I could hear my friend laughing down the phone at me, are you surviving? She’s my rock, the one that helps me if I fall a little. It’s like the support network in an AA group. Oh dear, this is not an addiction, but a trial, a program, a test.

When I’ve discussed my situation with my friends they look at me with an odd expression. First impressed, then confused. But why do you want to do that to yourself? I can see it laced in their eyes. To take something away that is so great, what is the point?

Some times I don’t know what the point is.

I have started to look at men differently. With more interest, not interest in their bodies, looks etc, but their minds. What do you think they are thinking when they see me? Before I would just think they wanted to jump my bones, now, I see beyond that, into something much deeper, more complex. Of course I have the intelligence to see beyond men’s sexual appetite, but now I’m more interested in their darkness.

There is something that they carry which women do not have, something truly secretive. I am generalising far too much in this one, but I think it is a valid point.

Do they pity me, like my friends who try to look encouraging? Maybe that is it. Maybe. They pity for me because I am a woman and women suffer, for my suffering I will weep. So they pity.

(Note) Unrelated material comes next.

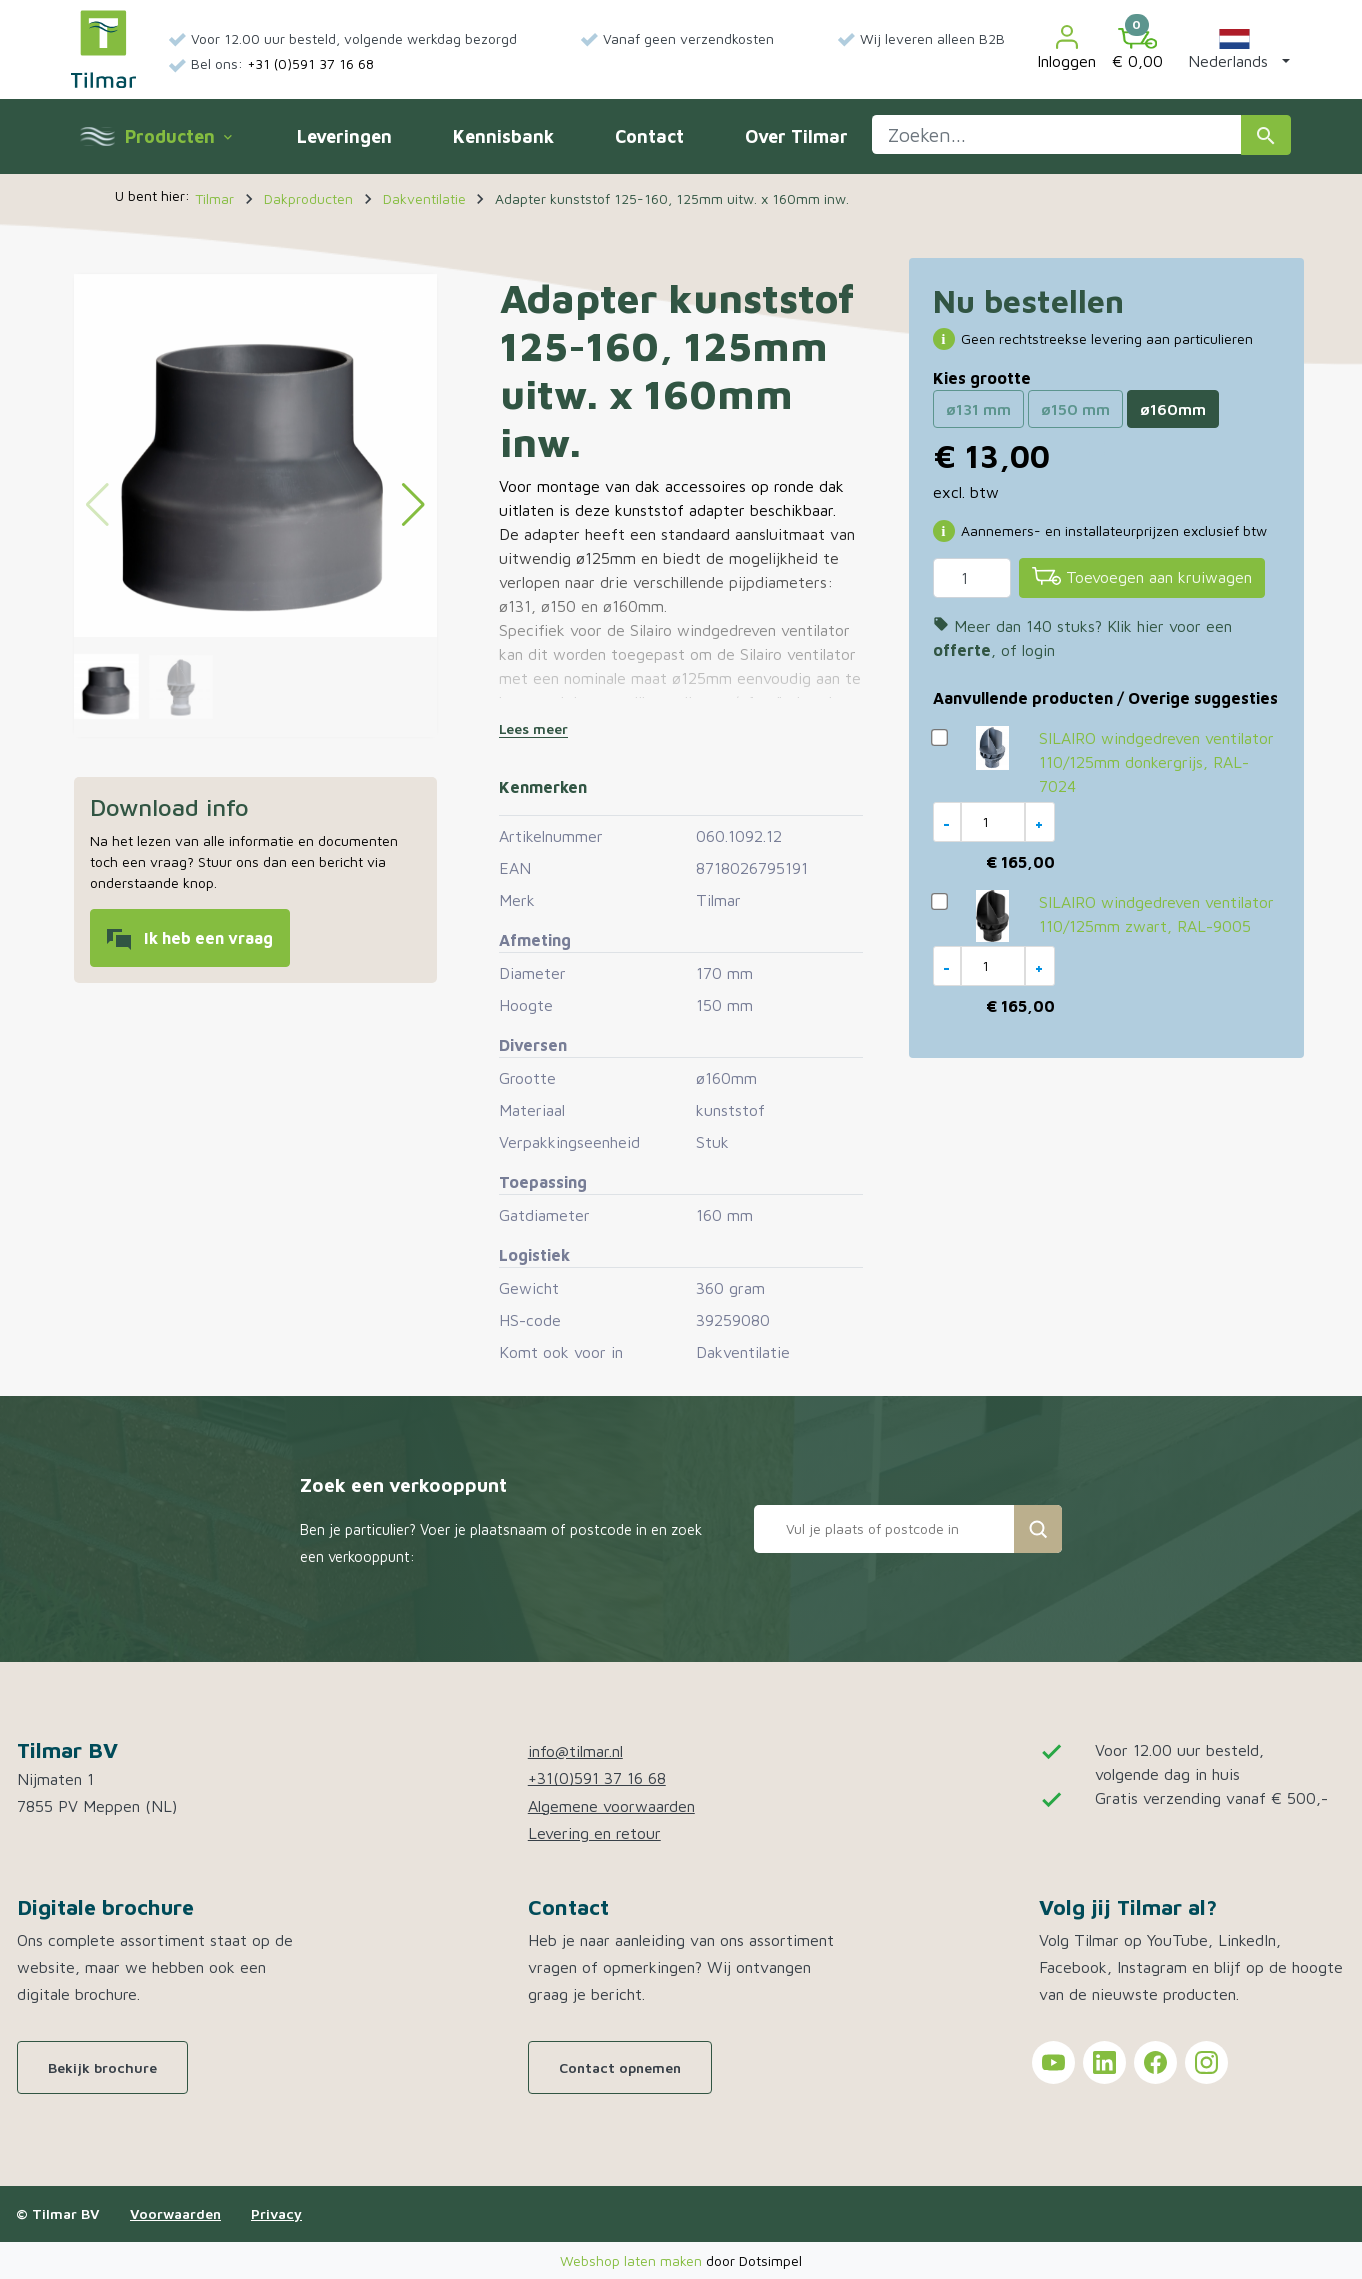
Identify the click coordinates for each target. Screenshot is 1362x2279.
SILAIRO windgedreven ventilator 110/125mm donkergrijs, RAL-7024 (1156, 762)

I have been accepted by my boyfriend after finally he has been tempting me for days. So now I have the others to contend with. A particular older man who I sat next to at a dinner party was one story. He warmed to me, sweetly, and the conversation was brilliant, I laughed, he laughed, I laughed again and as he went for the next laugh he slung his head on my shoulder like a schoolgirl. I laughed forward, not wanting to draw attention to this advance, but shoving him off effectively. He handed me the coffee and held my hand while I poured, I looked up at him as the party went on around us. Let’s get out of here, he said with an odd smile, I could see from the state of his teeth that he was about the same age as my father. Let’s make a run for it, my place. And then he lunged for my ear, nibbling away like a hungry kitten. I felt nauseous, maybe from the wine, but now accelerated by this geriatric trying to remove my lobe.

I had to get out, I downed the coffee and swiftly exited. The rain was pouring, again, and I could hear him calling my name down the street. The rain was soaking my face, clearing the feeling that kept washing back up from my body to my thoughts, come back, come back.